* _PROBLEM STATEMENT_
All lines from the one containing "Screen dimensions: 937x407" through the last line of the listing below are to be copied exactly. Exclude the pictures.

* _TASK INPUT_
════════════════════

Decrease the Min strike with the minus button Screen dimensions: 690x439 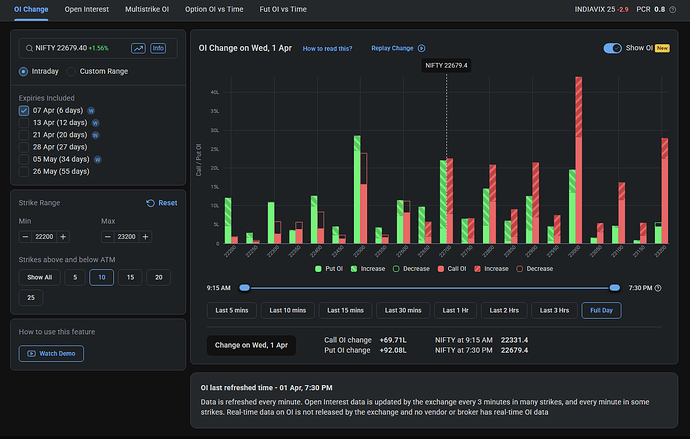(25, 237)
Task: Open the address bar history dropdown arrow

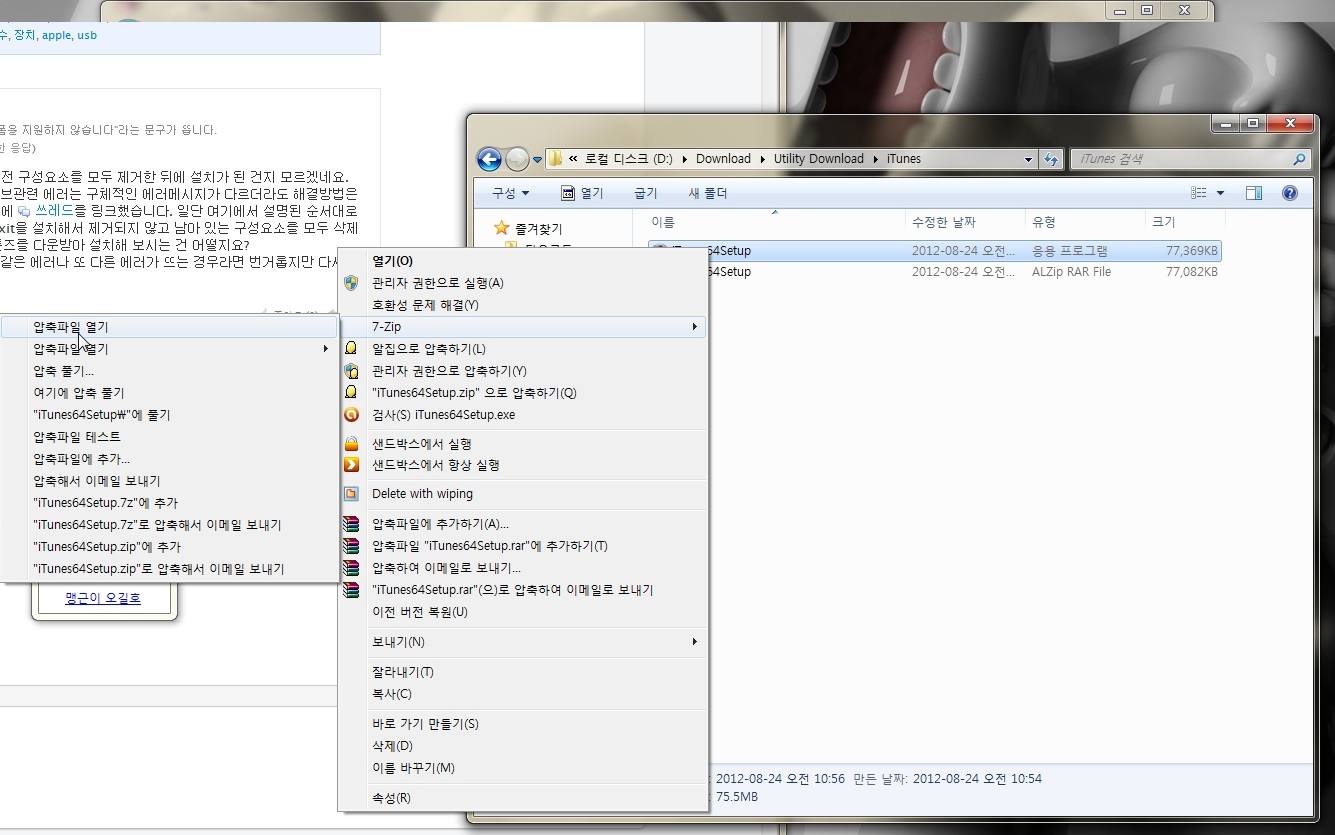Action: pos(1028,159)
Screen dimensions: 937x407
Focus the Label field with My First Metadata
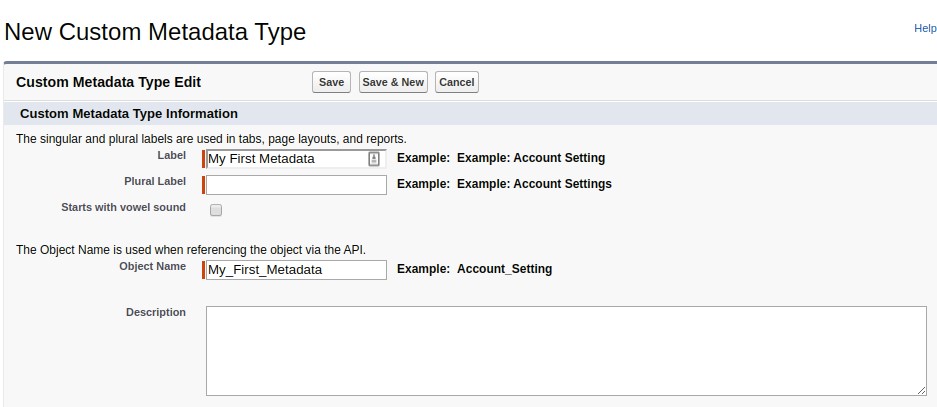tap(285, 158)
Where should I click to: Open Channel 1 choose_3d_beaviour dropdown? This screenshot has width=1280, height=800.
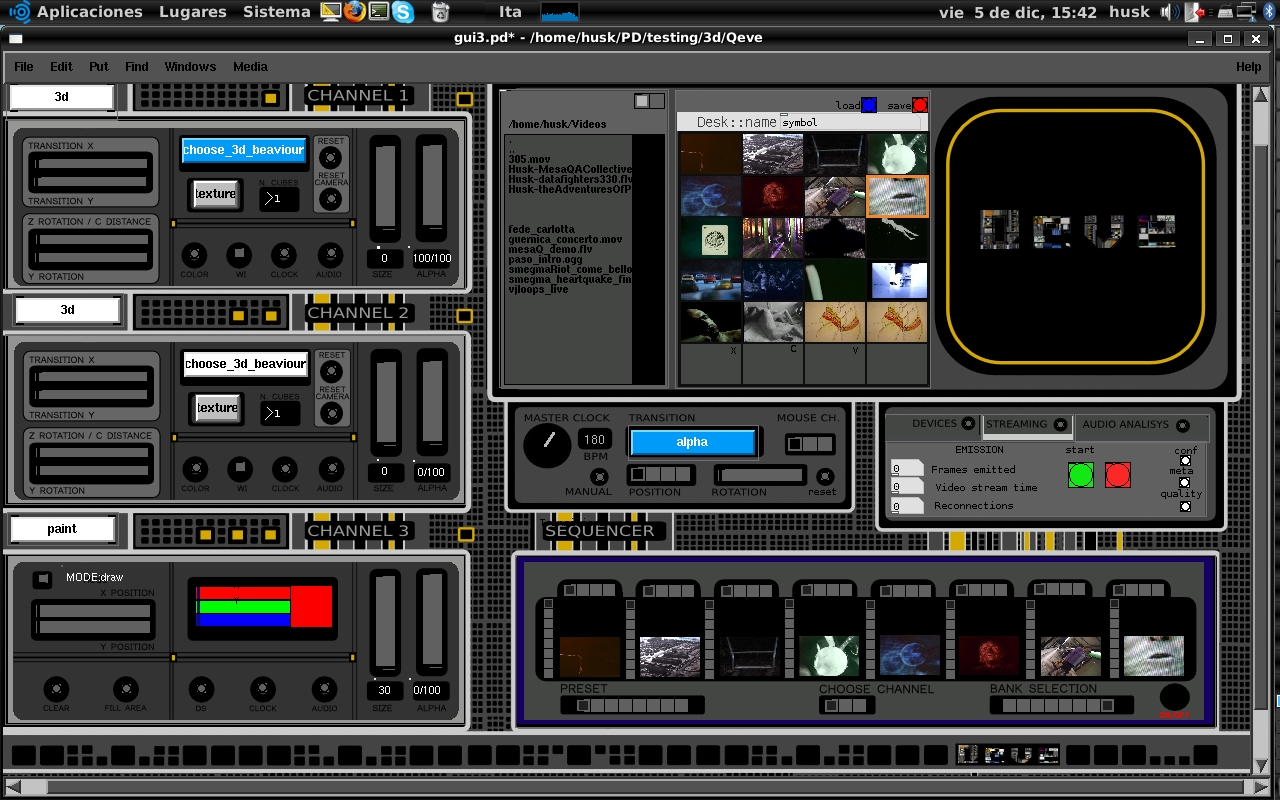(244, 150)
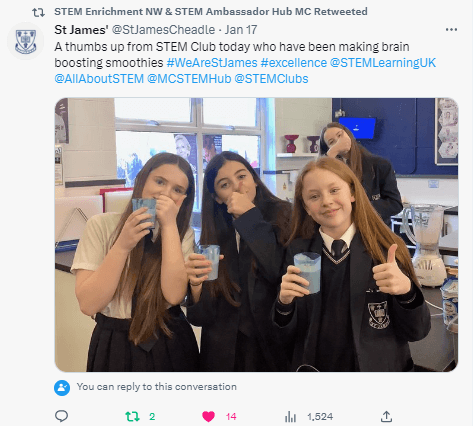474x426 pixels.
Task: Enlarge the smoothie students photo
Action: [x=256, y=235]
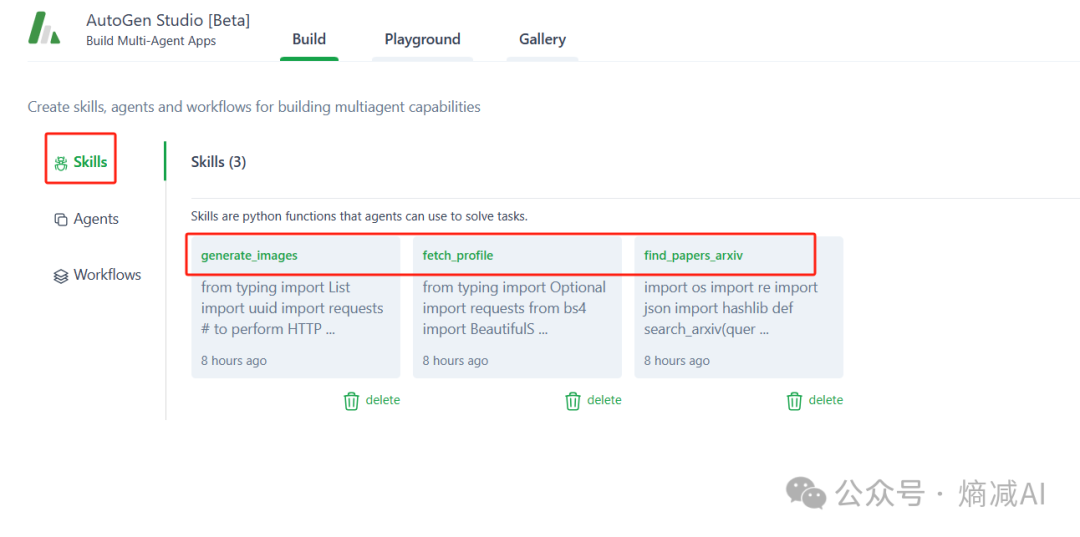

════════════════════

* _SOLUTION TO THE EXERCISE_
Screen dimensions: 937x407
Focus the Label field with My First Metadata
tap(285, 158)
Where should I click to: Open Channel 1 choose_3d_beaviour dropdown? This screenshot has width=1280, height=800.
(244, 150)
474x426 pixels.
Task: Enlarge the smoothie students photo
Action: [x=256, y=235]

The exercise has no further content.